There’s some evidence concerns are overblown. In Denmark, where interest rates have been mostly negative for almost four years, the banking system had its most profitable year since 2008, Lars Rohde, the governor of the central bank, said in a Feb. 28 interview.
Lenders there benefited from fewer bad loans, higher fees as customers moved into asset management accounts and a tiered system that meant they only had to pay interest on a portion of their central bank deposits. The ECB is weighing a similar measure to soften the blow on banks, according to people familiar with the matter.
That could reduce the “punitive impact” on banks’ profitability while weakening the euro, which helps to stoke inflation, Stefan Schneider, Deutsche Bank’s chief international economist, said in an interview on Bloomberg TV.
The Swiss central bank has kept its deposit rate at a record low of minus 0.75 percent since January 2015. It will hold its next decision on March 17.
In the euro region, where the ECB first pushed the deposit rate into negative territory in mid-2014, net interest income at 12 of the largest banks rose 5.5 percent last year as lending volumes increased, data compiled by Bloomberg show.
The ECB is “well aware” of the potential impact on banks, Executive Board member Benoit Coeure said last week, adding that policy makers are “studying carefully the schemes used in other jurisdictions to mitigate possible adverse consequences.” Draghi has also sought to stoke inflation with cheap loans to banks and the bond-buying program.

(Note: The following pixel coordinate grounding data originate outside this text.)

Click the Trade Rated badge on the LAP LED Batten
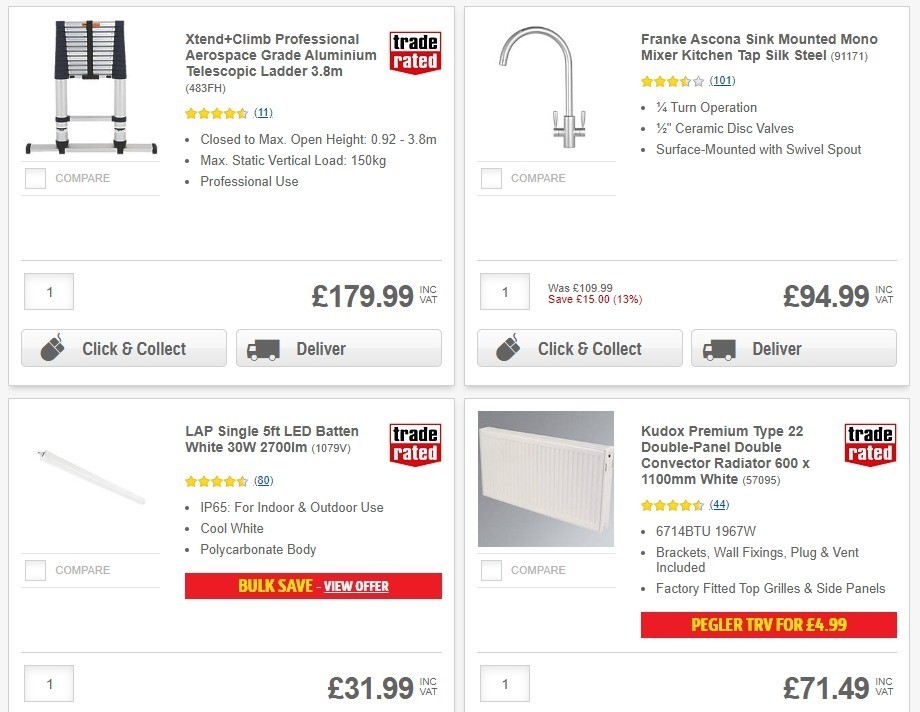 [x=415, y=446]
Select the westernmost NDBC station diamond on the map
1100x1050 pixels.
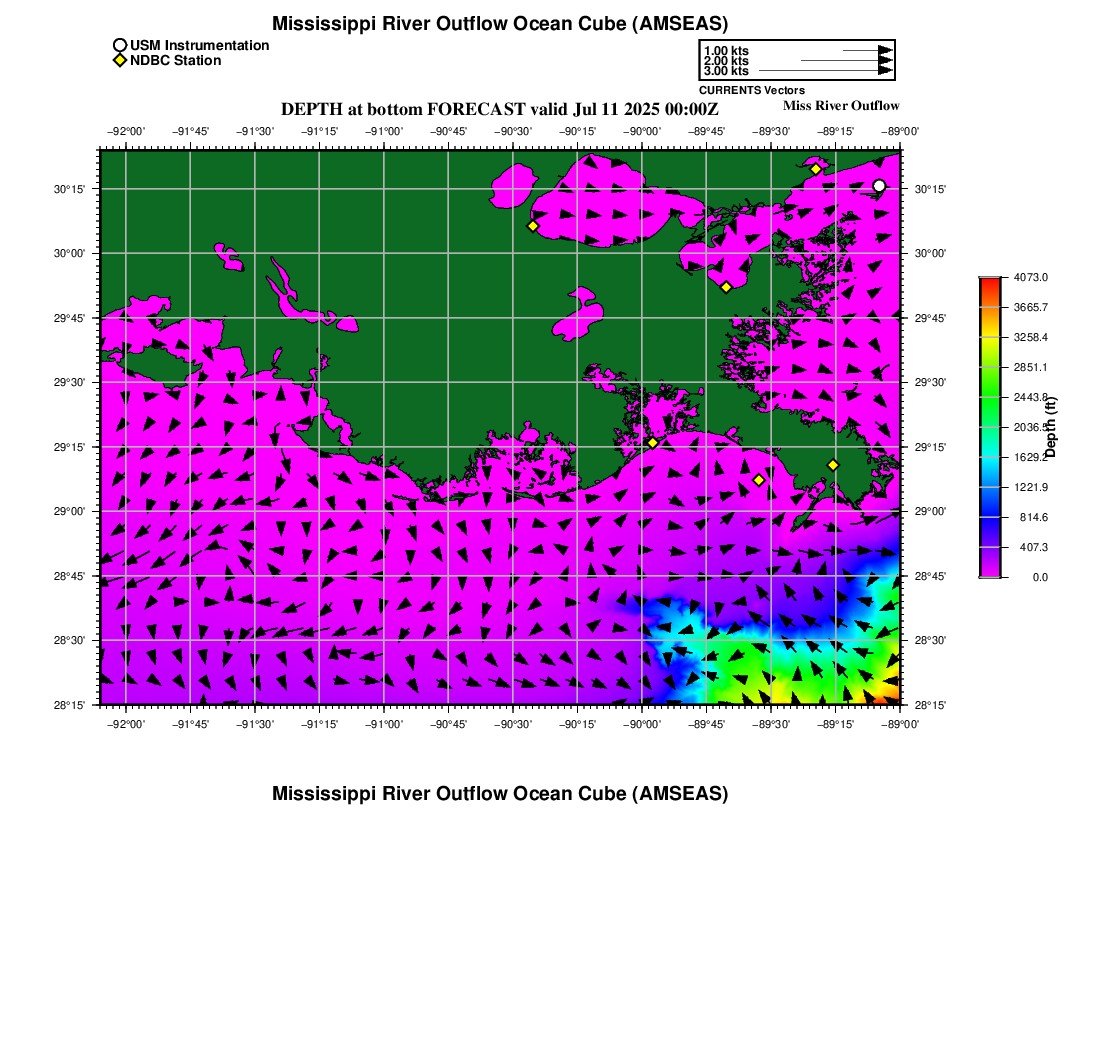pyautogui.click(x=533, y=226)
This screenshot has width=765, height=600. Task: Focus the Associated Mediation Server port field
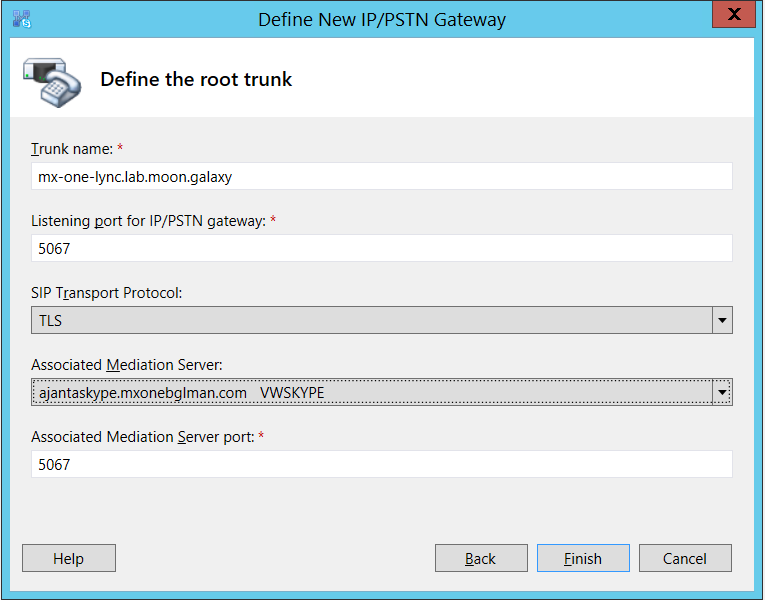[x=381, y=465]
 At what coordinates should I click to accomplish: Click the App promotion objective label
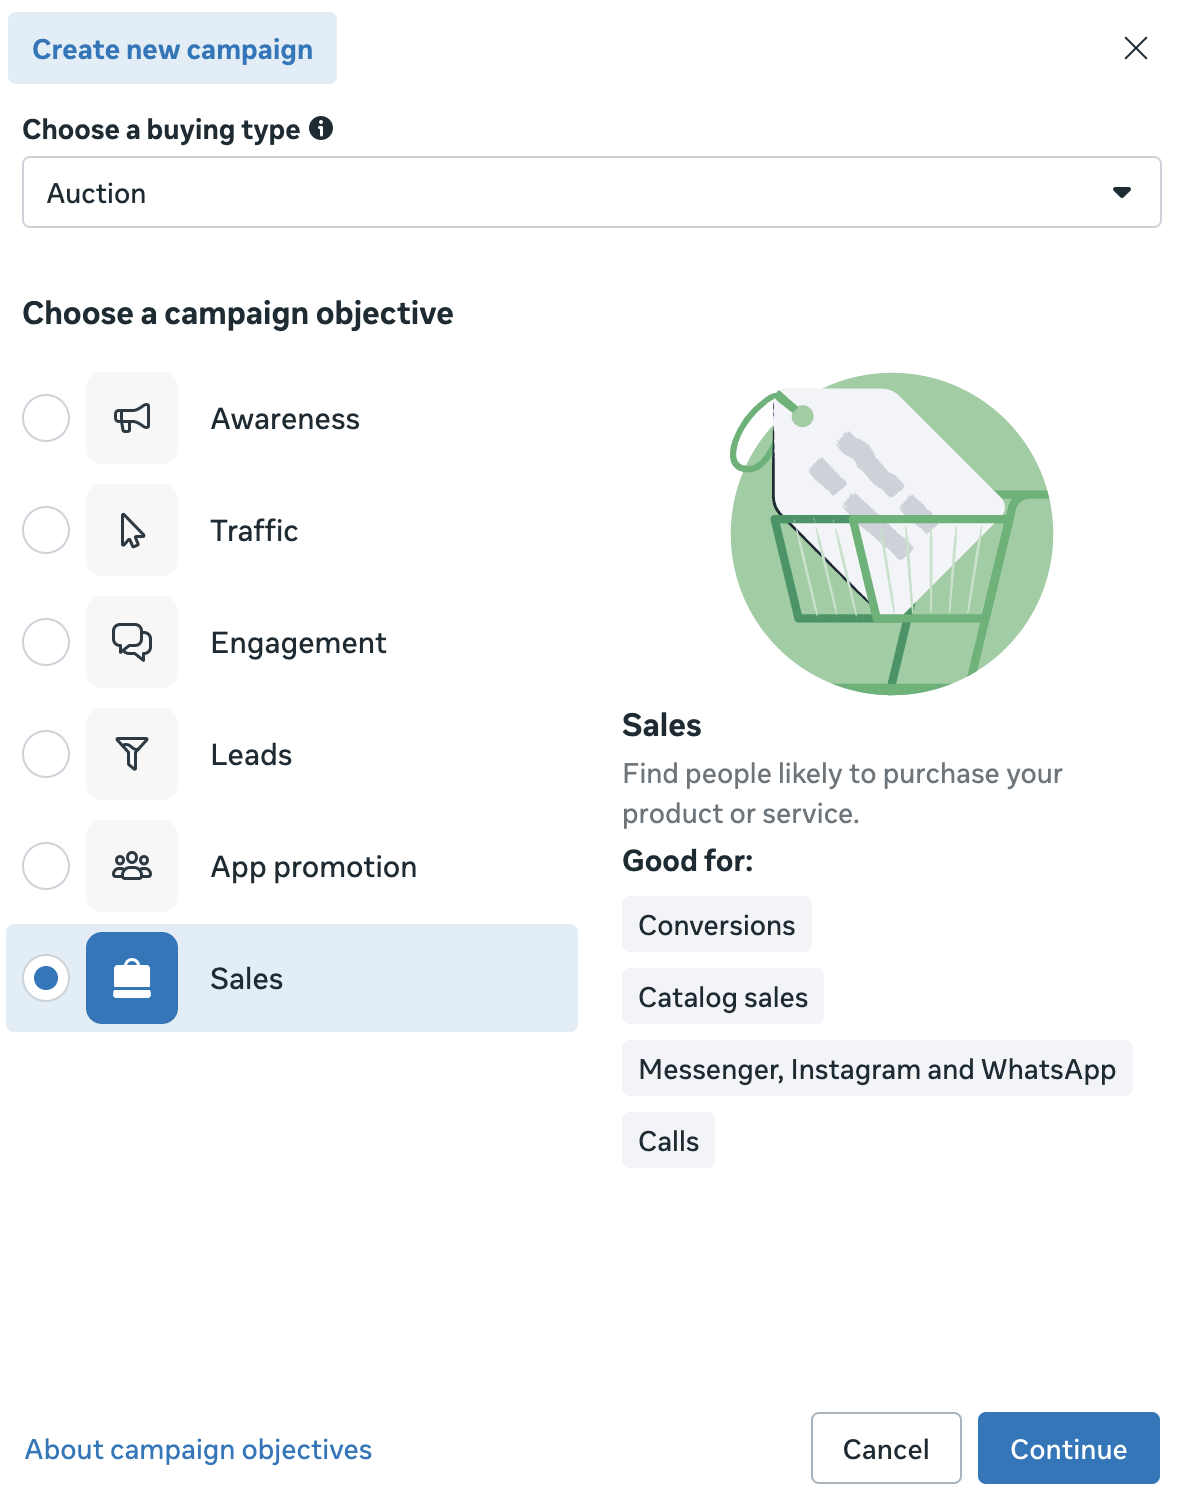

While faster growth would help lenders, banking chiefs fret the medicine of negative rates may be worse than the disease -- and probably won’t work anyway.
“If interest rates go more negative, then banks make a bigger loss on the right-hand side of the balance sheet, on the deposits,” John Cryan, Deutsche Bank’s co-CEO, said at a conference in Frankfurt last week. “You have to compensate by making more profit on the other side -- this means charging more for credit. That’s exactly what central bankers are trying not to do.”